We spend a lot of time in this column talking about how to get people to notice and buy whatever it is you're selling. However, when you focus on marketing as single-mindedly as I tend to do, it can be easy to lose sight of a certain central business truth: No matter how good your marketing is, you need products and services that are relevant to what customers want right now. Whether you're a startup or a company that has been in business for 50 years, failing to keep your offerings current and develop new ones will inevitably spell failure.
That's why this week I've brought in the big guns. Mark Dresdner owns Stratapult Advisors, a remarkably successful boutique consulting firm. In a short time, Mark went from being a management consultant at Accenture to running the entire revenue strategy for organizations ranging from a billion-dollar aviation company to Starwood Hotels. In other words, this is a man who knows what it takes to keep a company perpetually ahead of its competition when it comes to what it is actually selling.
So without further ado, I bring him to you now.
Where do companies most often go wrong with innovation?
Mark: Startups often fall prey to a poor product-market fit that isn't supported by a solid business model. For one, an innovation's value proposition--the value offered by a company's product or service--needs to be desired by customers. While this seems basic, I have seen many entrepreneurs dive into creating a product that they think is amazing, only to end up with a solution looking for a problem. While important, marketing efforts are not the solution here.
For a value proposition to be desirable, it needs to address a strong customer need--functional or emotional. Sometimes customers will not know they feel a need for something until they experience it, but it has to be there nevertheless.
Innovative ideas also need to be viable. The company must have a practical and cost-efficient way to bring a product or service to life. Setting unrealistic customer expectations can be fatal for startups.
At the same time, innovations must be financially feasible--likely to deliver substantial and sustainable financial results. The financial results are not always needed immediately. Twitter, for example, survived on investor funds for many years before implementing a revenue model. However, at some point the startup needs to make money to survive. Remember, investors will invest in an unprofitable startup only when they believe that they will eventually earn a return.
What are some of the innovation challenges faced by companies at different stages in their lifecycle?
Mark: As a company matures, it shifts from being the new kid on the block to the established player. Through the maturing process, [leaders] often refocus efforts from innovation to managing the existing business better and more cheaply. And then, at some point, most mature companies realize that to grow--and typically survive--they need innovation to create new revenue streams and address new customer segments. As a result, the innovation pendulum swings back to more creative and disruptive ideas.
As a company's innovation cycle changes, it can struggle to keep its company story in sync. Microsoft, for example, is trying desperately to become more innovative and its rate of new product releases has increased. However, the company is struggling with their brand story--much of the market still sees Microsoft as the slow corporate giant whose innovation pales in comparison to its competitors.

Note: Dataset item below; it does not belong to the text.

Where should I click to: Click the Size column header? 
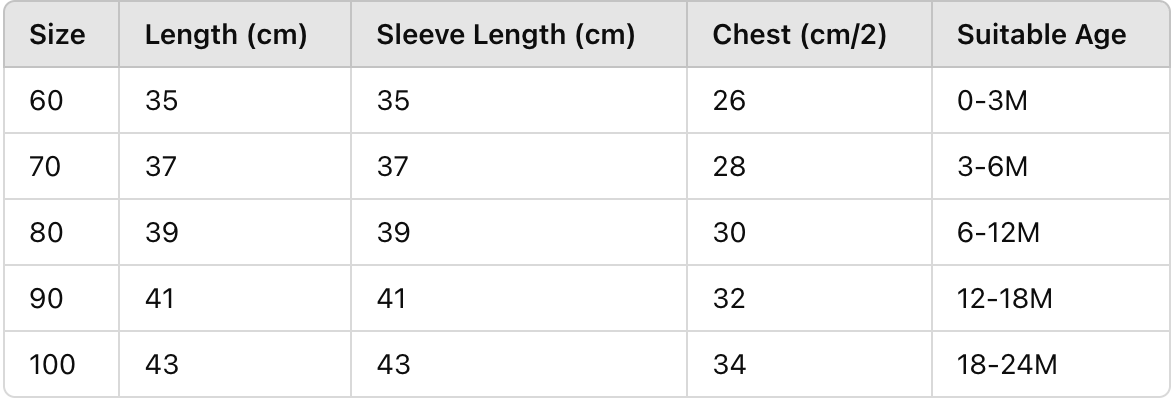click(58, 36)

Injecting innovation back into an established company is challenging. One approach is to create small pockets of innovation. The other is to infuse innovation throughout a company. Both can work depending on the culture of the company.

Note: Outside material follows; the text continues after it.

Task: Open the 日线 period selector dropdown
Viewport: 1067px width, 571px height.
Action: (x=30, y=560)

What are some ways that innovators can work more effectively with those who perform other roles in an organization?
Mark: One of the key roles of leaders of innovation is to build a collaborative working relationship among all areas of the company. As innovative ideas mature, those elsewhere in the company are often the ones to inherit the innovation.
Establishing a common language around innovation is important. Innovators use the language of startups--common words are lean startup, design thinking, and product-market fit. This is usually a foreign language to those in established companies. Providing learning opportunities, such as short training sessions and video clips, around the mindset and language of innovation will enhance communication and understanding.
If a business unit will be impacted by an innovative change, it is wise to gain its input from the start. This will not only improve the quality of the solution but also help make it the business unit's idea and garner its support. Idea competitions that all employees can enter are another way to get many people involved and excited about innovation. The winners of the competition can then be coached on how to test, improve, and implement their ideas. No matter what specific approach you choose, innovation is something that needs to be part of everything your company does if you want to be truly successful in the 21st century.